初恋のジュリア


「あ!す、すいません!あのぉ、わたし怪しい者じゃありません!ここの住人で!」

もしかしたら怪しい人物だと勘違いされたかもしれない不安から、慌てて言い訳するわたし。
そんなわたしの姿に、最初はキョトンとしていた男性だったが「はははっ!」と笑い出した。

「分かってますよ。お隣さんですよね?303号室じゃないですか?」

そう言う男性の言葉に、わたしはハッとする。
よく見ると、その男性には見覚えがあり、引っ越して来たばかりの時に挨拶をしたお隣さんである事を思い出した。

「あ、そうです!303号室です!」
「俺は302の篠宮(しのみや)ですよ。」

そう言って微笑む篠宮さんはとても爽やかで、思わずドキッとしてしまった。
目鼻立ちが整っており、美形の篠宮さんは万人受けするようなイケメンだ。

「それで、こんなとこでどうしたんですか?寒いのに、中に入らないんですか?」

篠宮さんはそう言いながら、302号室のポストを開け、郵便物を取り出した。

「あ···えっと、そのぉ···実は、鍵も持たずに買い物に出てしまって······」
「あー、なるほど!それは焦りますね。」

篠宮さんはそう言うと、コートのポケットから鍵を取り出し、オートロックの扉を開けてくれた。

「はい、開きましたよ!入りましょう。」

そう言って、中へと促してくれる篠宮さん。
わたしは中に入れる嬉しさから自然と頬が緩み、「ありがとうございます!」と大袈裟という程に頭を下げた。
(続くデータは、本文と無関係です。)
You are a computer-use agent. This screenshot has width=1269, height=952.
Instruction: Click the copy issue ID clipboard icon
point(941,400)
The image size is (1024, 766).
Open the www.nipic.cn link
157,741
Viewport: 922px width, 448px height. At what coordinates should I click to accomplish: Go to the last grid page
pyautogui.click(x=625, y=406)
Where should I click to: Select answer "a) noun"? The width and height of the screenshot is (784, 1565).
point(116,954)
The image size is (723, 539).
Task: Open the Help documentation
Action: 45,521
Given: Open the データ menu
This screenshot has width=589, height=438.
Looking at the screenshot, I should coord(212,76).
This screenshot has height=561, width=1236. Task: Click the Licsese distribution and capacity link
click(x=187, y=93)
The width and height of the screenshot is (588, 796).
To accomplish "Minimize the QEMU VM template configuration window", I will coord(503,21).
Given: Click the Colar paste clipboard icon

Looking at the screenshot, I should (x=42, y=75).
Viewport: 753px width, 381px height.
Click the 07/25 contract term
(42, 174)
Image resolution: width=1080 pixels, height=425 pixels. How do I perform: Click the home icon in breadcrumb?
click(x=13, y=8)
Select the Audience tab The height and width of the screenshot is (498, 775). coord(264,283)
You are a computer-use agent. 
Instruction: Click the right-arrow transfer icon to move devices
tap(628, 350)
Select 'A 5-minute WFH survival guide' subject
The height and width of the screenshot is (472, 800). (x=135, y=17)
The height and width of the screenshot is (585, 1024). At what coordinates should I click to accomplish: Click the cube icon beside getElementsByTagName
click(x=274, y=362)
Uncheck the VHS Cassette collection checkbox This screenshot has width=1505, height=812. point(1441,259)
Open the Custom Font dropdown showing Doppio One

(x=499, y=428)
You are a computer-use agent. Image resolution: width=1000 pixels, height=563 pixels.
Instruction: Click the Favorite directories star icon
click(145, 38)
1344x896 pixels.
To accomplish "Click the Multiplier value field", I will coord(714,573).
そしてエレベーター前まで来ると、上を指す矢印ボタンを押し、丁度1階で止まっていたエレベーターのドアが開く。
わたしを先にエレベーターへ乗せてくれた篠宮さんは、エレベーター内に入ると"3階"のボタンを押した。

エレベーターの狭い空間で篠宮さんとの距離が近くなり、少し緊張してしまう。

(篠宮さんって、綺麗な顔してるなぁ···何歳くらいなんだろう。20代後半くらい?身長も180くらいあるのかなぁ。)

篠宮さんを斜め後ろからこっそりと観察し、そんな事を考える。
すると、篠宮さんが不意にこちらを振り向き、わたしは慌てて目を逸らした。

(こっそり見てたのバレちゃったかな?!ビックリしたぁ······)

「桐島さんは、今日お休みですか?」
「はい、基本的に土日はお休みなんです。」

わたしはそう答えながら、(苗字、覚えててくれたんだぁ。)と驚いた。

「篠宮さんは、お仕事だったんですか?」
「はい、急遽仕事が入ってしまって。でも午前中で終わったので、早く帰って来られました。」

そう言い微笑む篠宮さんは、コートの下にグレーのスーツを着ていた。
篠宮さんがピシッと決まっている服装なだけに、わたしはラフ過ぎる自分の格好が恥ずかしく思え、顔が火照っていくのを感じた。